Tarefa 1:
Desloque as coordenadas das respostas somando 142 a cada número e transcreva novamente, com as solicitações incluídas, apenas as linhas dos registros que vão da linha que contém "Where should I" até o fim dos registros, ambas as extremidades inclusive. Omita as imagens na resposta.

Trecho do texto:
____
Imagem de Henrique Resende. Disponível em: <http://focusfoto.com.br/o-amadorismo-e-uma-dadiva/> .
MANIFESTO EM DEFESA DO
AMADORISMO ARTÍSTICO
Juliano Barreto Rodrigues.
A natureza da gente é uma coisa estranha. Apesar de uma certa
individualidade, tendemos a ser iguais aos outros na maior parte do
tempo. Aliás, é para isso que somos educados, em linha de produção,
desde crianças. Somos feitos para seguir padrões, para sermos
convenientes, para não causar problemas. Tudo bem, entendo que isso
seja necessário para o convívio e a paz social, mas é inegável
que tolhe absurdo a criatividade, a autoconfiança e a ousadia.
Se essas três qualidades são desejáveis para a maioria das
atividades humanas (do sexo às profissões), são essenciais no
artista. Romper com os moldes, ir além dos materiais, suportes e
limites, parindo algo novo são, nesse métier, o feijão com
arroz. Na minha opinião, não há arte sem transgressão, seja da
forma, do espaço, do autor, ou do que for. Até por isso, não
entendo bem a arte encomendada ou como profissão.
Lendo um texto intitulado “Se Você é Autor”, de Paulo Tedesco1,
fiquei sabendo que Dante Alighieri foi
quem instituiu o conceito de autor na literatura ocidental, a quem
Eduardo Sterzi considera como aquele literato senhor da própria
“vontade de dizer”, contrariamente ao escritor, que produz
“submisso a vontades alheiras, a expectativas
e encomendas senhoriais”.
____
Registros:
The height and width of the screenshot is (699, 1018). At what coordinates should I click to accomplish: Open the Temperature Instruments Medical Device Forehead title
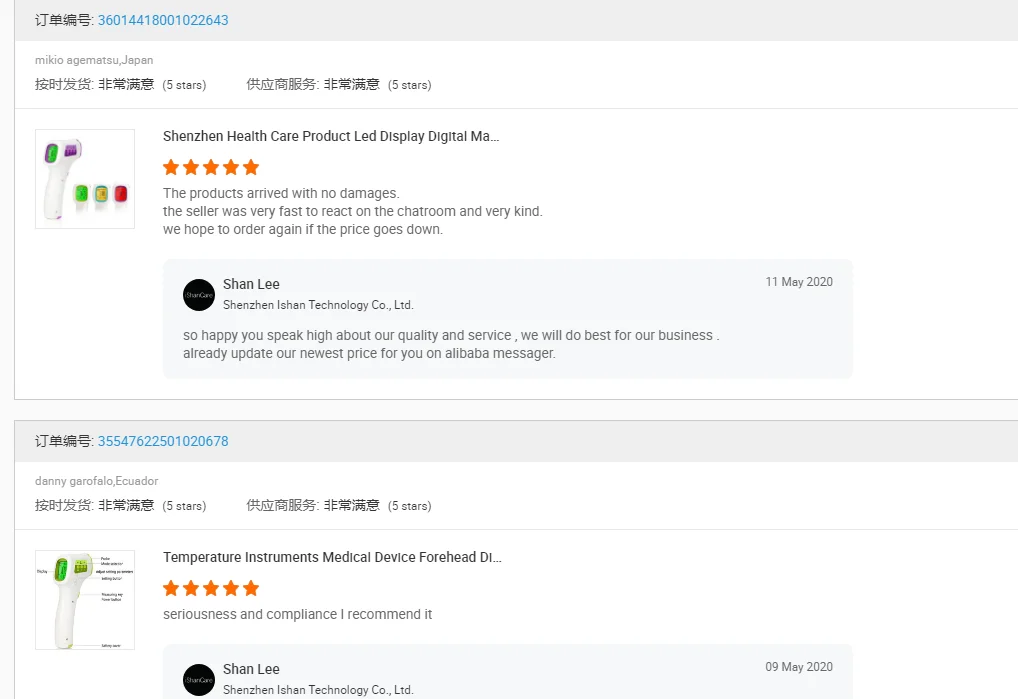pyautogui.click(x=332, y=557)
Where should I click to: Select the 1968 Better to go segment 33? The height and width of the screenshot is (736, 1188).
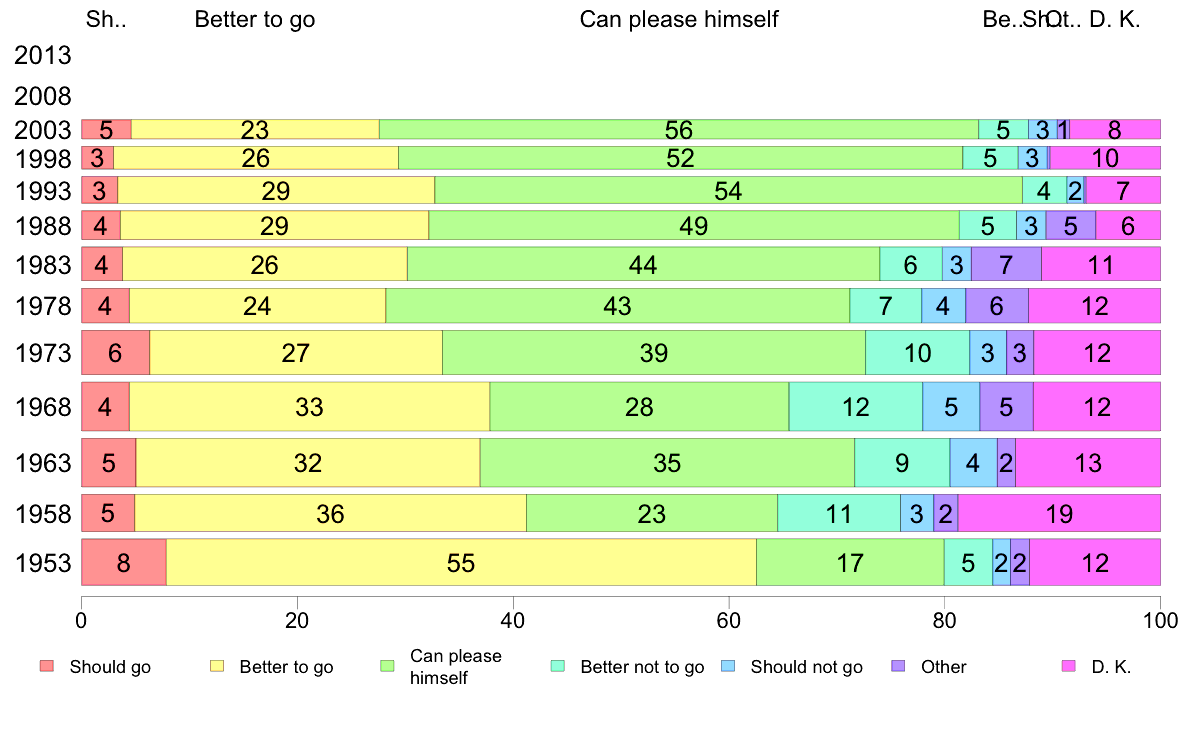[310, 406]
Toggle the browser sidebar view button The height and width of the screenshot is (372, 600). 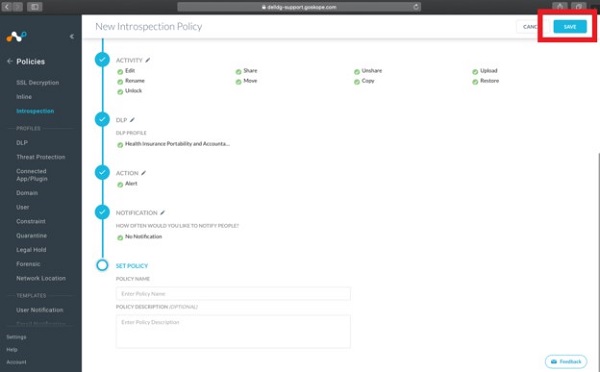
____
Tarefa 2:
Reproduza fielmente o trecho do manifesto sobre o amadorismo artístico que vai de "A natureza da" até "e a ousadia.".

Resposta 1:
Where should I click to: Select the 1968 Better to go segment 33? The height and width of the screenshot is (736, 1188).
[452, 548]
Toggle the browser sidebar view button The height and width of the screenshot is (372, 600). 

Resposta 2:
A natureza da gente é uma coisa estranha. Apesar de uma certa
individualidade, tendemos a ser iguais aos outros na maior parte do
tempo. Aliás, é para isso que somos educados, em linha de produção,
desde crianças. Somos feitos para seguir padrões, para sermos
convenientes, para não causar problemas. Tudo bem, entendo que isso
seja necessário para o convívio e a paz social, mas é inegável
que tolhe absurdo a criatividade, a autoconfiança e a ousadia.